• [TASK TO COMPLETE]:
The listing below holds a line with "Task: Open the help question mark" and a later line with "Viewport: 759px width, 510px height.". Write out those two lines and every line between them, exactly, and nothing else.

====== SUPPLIED RECORDS ======

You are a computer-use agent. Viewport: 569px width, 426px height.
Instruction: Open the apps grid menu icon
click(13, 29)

======
====== SUPPLIED RECORDS ======

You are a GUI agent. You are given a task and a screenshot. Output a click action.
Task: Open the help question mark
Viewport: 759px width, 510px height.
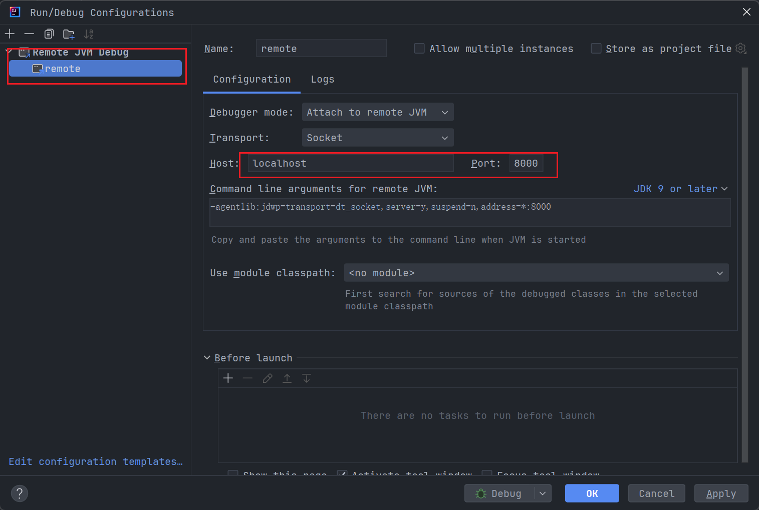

======

• [OUTPUT]:
Task: Open the help question mark
Viewport: 759px width, 510px height.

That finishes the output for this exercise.